Task item -
From the listing below, set down exactly the lines between the one holding "Go to 用户查询与注销 tab" and the one holding "Given: Tap the", inclusive. No other line is wanted.

(Data supplied begins)

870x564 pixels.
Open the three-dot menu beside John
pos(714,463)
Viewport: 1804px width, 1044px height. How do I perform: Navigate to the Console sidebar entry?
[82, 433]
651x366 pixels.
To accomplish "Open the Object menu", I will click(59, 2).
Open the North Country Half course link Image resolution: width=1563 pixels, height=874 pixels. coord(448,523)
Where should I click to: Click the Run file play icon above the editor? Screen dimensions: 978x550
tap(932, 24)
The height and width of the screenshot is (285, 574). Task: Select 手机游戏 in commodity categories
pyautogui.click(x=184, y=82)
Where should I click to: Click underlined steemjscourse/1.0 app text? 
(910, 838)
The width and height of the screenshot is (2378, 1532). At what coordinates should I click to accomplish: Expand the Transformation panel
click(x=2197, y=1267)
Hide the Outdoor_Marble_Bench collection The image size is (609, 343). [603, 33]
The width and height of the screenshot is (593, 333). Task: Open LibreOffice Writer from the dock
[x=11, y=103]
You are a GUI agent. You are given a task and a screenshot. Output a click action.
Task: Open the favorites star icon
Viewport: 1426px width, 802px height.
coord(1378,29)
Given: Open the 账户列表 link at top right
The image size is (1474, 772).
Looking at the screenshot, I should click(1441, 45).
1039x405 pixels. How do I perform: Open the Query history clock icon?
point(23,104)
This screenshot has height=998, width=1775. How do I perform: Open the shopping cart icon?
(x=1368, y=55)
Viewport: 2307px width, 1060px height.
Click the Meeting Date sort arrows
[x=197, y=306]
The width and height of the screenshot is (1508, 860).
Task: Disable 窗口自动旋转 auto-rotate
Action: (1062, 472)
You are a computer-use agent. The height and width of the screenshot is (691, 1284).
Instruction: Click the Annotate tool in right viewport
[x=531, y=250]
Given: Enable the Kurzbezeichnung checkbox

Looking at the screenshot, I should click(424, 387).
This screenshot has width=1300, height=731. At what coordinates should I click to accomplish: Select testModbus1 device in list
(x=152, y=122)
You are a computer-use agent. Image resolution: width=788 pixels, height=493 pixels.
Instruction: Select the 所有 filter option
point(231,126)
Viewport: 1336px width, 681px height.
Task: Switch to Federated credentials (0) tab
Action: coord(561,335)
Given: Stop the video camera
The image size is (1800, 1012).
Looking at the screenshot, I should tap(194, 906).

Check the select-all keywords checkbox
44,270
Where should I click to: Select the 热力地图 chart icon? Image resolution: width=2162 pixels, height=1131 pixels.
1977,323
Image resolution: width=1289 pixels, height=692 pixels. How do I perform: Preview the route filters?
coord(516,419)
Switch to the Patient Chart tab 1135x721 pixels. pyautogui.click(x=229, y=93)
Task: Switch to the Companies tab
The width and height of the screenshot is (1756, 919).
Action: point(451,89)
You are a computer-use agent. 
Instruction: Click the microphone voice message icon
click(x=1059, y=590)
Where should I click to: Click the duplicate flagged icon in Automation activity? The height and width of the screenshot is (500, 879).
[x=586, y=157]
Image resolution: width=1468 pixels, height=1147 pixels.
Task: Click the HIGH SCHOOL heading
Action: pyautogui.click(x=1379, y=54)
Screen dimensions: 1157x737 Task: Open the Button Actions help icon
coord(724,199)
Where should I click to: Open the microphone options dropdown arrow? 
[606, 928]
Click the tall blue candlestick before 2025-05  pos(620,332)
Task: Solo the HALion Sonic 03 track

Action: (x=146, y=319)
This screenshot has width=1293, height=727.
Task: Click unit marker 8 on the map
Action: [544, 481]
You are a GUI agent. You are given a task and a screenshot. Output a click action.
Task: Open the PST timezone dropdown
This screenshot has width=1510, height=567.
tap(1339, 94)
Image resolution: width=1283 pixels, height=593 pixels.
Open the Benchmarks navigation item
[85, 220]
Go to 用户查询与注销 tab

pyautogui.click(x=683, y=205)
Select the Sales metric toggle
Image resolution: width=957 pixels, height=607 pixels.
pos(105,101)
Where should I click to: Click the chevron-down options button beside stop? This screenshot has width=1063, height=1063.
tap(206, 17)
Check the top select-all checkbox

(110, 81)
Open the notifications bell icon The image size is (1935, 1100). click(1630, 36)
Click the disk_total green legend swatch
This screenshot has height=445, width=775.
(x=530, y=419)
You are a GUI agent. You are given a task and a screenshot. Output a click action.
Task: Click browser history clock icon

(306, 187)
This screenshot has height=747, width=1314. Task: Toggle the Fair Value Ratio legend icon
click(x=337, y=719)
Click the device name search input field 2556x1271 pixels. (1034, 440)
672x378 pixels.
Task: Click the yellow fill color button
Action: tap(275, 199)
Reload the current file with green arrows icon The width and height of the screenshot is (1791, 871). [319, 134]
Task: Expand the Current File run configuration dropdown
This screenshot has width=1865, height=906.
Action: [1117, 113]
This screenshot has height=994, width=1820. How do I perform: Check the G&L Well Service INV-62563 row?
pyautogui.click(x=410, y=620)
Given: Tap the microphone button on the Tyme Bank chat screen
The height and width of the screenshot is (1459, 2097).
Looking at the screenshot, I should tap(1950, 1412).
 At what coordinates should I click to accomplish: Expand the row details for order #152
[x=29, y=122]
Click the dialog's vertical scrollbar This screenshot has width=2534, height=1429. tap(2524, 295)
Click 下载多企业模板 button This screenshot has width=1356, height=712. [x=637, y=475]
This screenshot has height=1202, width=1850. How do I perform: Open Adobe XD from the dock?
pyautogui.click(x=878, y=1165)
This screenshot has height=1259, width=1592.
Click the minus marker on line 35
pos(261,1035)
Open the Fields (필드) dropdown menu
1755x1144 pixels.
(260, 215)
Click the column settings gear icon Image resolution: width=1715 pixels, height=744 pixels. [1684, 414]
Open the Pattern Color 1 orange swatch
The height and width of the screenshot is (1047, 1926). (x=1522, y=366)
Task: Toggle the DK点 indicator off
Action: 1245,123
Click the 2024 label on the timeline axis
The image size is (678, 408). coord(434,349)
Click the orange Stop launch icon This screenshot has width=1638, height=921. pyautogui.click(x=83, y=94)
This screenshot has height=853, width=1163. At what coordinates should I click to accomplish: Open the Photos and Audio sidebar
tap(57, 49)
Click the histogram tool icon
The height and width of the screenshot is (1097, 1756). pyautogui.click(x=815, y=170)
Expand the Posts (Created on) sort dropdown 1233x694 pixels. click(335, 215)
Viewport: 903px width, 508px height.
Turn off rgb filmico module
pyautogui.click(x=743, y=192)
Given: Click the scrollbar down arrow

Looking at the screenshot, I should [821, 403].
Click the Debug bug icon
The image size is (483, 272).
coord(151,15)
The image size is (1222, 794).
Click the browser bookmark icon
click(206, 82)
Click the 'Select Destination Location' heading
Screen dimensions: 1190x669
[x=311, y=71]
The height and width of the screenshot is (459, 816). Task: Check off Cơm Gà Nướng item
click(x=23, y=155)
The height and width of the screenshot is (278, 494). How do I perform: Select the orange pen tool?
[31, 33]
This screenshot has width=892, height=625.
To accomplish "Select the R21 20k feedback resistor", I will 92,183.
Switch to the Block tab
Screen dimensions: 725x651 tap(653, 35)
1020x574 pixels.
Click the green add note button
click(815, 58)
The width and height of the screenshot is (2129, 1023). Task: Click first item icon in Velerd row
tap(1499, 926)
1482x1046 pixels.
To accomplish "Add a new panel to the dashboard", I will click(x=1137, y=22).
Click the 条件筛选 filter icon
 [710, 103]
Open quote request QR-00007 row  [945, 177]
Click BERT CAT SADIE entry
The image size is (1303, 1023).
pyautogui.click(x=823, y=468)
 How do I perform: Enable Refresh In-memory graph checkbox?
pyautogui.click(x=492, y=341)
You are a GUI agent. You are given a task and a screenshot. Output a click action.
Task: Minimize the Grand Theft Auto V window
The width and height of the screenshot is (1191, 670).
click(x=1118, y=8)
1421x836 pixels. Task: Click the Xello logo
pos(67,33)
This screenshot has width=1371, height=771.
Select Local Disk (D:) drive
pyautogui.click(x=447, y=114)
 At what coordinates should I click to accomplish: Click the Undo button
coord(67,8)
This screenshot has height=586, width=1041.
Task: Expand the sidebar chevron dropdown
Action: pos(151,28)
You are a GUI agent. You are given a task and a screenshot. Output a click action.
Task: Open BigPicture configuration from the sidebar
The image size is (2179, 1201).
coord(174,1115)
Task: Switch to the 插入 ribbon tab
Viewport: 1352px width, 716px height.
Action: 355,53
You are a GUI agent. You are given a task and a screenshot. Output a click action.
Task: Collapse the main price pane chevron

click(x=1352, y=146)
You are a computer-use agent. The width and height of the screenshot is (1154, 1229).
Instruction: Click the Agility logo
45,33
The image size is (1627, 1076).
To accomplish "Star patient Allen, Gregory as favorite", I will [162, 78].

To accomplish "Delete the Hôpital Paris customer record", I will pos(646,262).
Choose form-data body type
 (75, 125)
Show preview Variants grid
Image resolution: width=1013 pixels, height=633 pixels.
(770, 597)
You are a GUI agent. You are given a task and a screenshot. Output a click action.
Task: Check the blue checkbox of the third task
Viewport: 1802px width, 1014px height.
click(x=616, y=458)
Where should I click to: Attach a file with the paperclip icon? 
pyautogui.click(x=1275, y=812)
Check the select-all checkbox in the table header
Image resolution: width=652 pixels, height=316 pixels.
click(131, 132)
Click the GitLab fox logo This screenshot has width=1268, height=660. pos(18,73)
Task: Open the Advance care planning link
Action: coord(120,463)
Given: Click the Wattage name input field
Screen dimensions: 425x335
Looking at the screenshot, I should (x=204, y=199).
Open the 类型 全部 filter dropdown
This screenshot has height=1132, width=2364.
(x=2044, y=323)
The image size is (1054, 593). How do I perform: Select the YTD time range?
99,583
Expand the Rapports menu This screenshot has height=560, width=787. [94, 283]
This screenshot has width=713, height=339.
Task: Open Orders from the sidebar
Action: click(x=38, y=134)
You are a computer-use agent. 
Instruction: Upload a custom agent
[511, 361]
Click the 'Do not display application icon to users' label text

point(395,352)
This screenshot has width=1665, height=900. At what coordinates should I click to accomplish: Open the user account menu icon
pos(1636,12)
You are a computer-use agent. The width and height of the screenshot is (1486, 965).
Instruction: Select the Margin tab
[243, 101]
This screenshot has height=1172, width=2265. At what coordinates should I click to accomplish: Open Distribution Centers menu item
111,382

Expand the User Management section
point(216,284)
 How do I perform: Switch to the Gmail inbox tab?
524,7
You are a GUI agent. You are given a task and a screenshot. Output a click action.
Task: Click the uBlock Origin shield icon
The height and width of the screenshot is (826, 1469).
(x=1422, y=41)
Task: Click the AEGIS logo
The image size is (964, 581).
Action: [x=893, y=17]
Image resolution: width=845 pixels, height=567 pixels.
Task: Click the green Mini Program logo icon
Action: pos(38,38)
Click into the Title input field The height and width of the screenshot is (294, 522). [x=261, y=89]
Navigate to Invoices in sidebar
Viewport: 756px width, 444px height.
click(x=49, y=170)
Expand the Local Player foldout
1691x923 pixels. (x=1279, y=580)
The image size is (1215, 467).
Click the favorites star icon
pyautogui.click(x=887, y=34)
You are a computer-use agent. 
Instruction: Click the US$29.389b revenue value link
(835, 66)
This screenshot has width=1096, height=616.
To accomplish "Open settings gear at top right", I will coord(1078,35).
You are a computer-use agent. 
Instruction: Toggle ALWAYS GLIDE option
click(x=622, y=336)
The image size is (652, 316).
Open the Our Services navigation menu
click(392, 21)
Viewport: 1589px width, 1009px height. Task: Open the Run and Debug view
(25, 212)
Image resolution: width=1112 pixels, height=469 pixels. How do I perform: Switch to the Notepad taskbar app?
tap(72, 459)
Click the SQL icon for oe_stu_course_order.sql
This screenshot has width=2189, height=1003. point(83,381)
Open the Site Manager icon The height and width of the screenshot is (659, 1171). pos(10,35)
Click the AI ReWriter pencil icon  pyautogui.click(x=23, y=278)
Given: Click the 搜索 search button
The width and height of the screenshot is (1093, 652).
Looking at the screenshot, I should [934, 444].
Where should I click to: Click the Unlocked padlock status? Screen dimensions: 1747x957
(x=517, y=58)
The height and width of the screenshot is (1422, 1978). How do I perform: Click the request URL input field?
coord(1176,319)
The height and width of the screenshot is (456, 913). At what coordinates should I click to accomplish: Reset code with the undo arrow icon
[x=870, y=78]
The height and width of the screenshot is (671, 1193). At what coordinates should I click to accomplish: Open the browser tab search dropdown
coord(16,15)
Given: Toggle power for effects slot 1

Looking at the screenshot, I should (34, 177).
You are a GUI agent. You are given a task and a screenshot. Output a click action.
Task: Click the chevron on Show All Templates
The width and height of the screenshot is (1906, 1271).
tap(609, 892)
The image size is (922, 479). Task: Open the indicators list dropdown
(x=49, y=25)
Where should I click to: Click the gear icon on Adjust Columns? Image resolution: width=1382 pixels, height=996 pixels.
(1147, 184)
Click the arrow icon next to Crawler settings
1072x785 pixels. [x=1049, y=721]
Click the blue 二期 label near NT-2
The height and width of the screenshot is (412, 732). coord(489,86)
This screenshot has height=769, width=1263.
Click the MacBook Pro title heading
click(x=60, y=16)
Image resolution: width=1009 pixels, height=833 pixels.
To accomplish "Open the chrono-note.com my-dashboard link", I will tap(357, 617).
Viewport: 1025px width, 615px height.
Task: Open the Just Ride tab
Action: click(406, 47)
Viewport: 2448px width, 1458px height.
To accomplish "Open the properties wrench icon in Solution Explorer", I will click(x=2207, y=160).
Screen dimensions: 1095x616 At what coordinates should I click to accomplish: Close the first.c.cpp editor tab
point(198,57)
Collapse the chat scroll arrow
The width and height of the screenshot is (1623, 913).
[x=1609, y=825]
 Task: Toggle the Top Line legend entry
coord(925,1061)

(Data supplied ends)

Expected output -
Go to 用户查询与注销 tab

pyautogui.click(x=683, y=205)
Select the Sales metric toggle
Image resolution: width=957 pixels, height=607 pixels.
pos(105,101)
Where should I click to: Click the chevron-down options button beside stop? This screenshot has width=1063, height=1063.
tap(206, 17)
Check the top select-all checkbox

(110, 81)
Open the notifications bell icon The image size is (1935, 1100). click(1630, 36)
Click the disk_total green legend swatch
This screenshot has height=445, width=775.
(x=530, y=419)
You are a GUI agent. You are given a task and a screenshot. Output a click action.
Task: Click browser history clock icon

(306, 187)
This screenshot has height=747, width=1314. Task: Toggle the Fair Value Ratio legend icon
click(x=337, y=719)
Click the device name search input field 2556x1271 pixels. (1034, 440)
672x378 pixels.
Task: Click the yellow fill color button
Action: tap(275, 199)
Reload the current file with green arrows icon The width and height of the screenshot is (1791, 871). [319, 134]
Task: Expand the Current File run configuration dropdown
This screenshot has width=1865, height=906.
Action: [1117, 113]
This screenshot has height=994, width=1820. How do I perform: Check the G&L Well Service INV-62563 row?
pyautogui.click(x=410, y=620)
Given: Tap the microphone button on the Tyme Bank chat screen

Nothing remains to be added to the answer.